Gibbs knocks down Palin's charge that Obama's response to oil spill is connected to donations

This morning on Fox News Sunday, Sarah Palin suggested there may be a “connection” between President Obama “taking so doggone long” to respond to the oil spill and “contributions” to his administration from oil companies:

PALIN: Well, I think that there is, perhaps, a hesitancy, to -- I don't really know how to put this, Chris, except to say that the oil companies who have so supported President Obama in his campaign and are supportive of him now, I don't know why the question isn't asked by the mainstream media and by others if there's any connection with the contributions made to President Obama and his administration and the support by the oil companies to the administration -- if there's any connection there to President Obama taking so doggone long to get in there, to dive in there and grasp the complexity and the potential tragedy that we are seeing here in the Gulf of Mexico.

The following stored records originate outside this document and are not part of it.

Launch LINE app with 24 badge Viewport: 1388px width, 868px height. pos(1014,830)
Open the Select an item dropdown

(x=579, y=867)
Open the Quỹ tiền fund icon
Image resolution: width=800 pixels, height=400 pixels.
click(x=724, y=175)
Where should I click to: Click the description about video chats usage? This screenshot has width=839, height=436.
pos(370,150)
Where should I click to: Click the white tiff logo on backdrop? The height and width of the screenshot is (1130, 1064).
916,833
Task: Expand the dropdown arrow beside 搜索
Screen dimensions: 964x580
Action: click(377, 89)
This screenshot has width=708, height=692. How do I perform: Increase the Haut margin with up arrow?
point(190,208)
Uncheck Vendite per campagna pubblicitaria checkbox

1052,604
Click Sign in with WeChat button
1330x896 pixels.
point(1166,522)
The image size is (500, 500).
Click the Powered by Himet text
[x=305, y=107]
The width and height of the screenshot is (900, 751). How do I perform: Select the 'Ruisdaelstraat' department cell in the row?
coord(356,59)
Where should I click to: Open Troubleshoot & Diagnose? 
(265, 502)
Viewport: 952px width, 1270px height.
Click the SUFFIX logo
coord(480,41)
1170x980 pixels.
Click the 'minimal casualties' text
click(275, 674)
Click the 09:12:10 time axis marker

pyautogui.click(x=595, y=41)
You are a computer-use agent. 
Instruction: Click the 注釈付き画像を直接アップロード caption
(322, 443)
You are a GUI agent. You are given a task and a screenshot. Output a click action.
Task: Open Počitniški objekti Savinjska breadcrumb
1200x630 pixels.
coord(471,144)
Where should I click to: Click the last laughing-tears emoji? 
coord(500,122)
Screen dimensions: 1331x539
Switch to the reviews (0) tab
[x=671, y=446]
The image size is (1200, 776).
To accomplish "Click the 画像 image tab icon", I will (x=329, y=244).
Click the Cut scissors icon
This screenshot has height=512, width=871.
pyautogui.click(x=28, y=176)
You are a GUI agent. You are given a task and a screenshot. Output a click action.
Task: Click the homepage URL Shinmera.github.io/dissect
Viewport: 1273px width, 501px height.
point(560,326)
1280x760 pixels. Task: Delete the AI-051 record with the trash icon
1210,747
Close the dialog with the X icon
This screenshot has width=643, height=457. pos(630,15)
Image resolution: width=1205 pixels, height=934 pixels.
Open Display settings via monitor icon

Now if this was President Bush or if this were a Republican in office who hadn't received as much support even as President Obama has from BP and other oil companies, you know the mainstream media would be all over his case in terms of asking questions, why the administration didn't get in there -- didn't get in there and make sure that the regulatory agencies were doing what they were doing with the oversight to make sure that things like this don't happen.

Shortly after, on CBS' Face the Nation, White House press secretary Robert Gibbs stressed that the administration had responded “immediately” to the spill and rejected Palin's charge:

GIBBS: I'm almost sure that the oil companies don't consider the Obama administration a huge ally. We proposed a windfall profits tax when they jacked their oil prices up to charge more for gasoline. My suggestion to Sarah Palin would be to get slightly more informed as to what's going on in and around oil drilling in this country.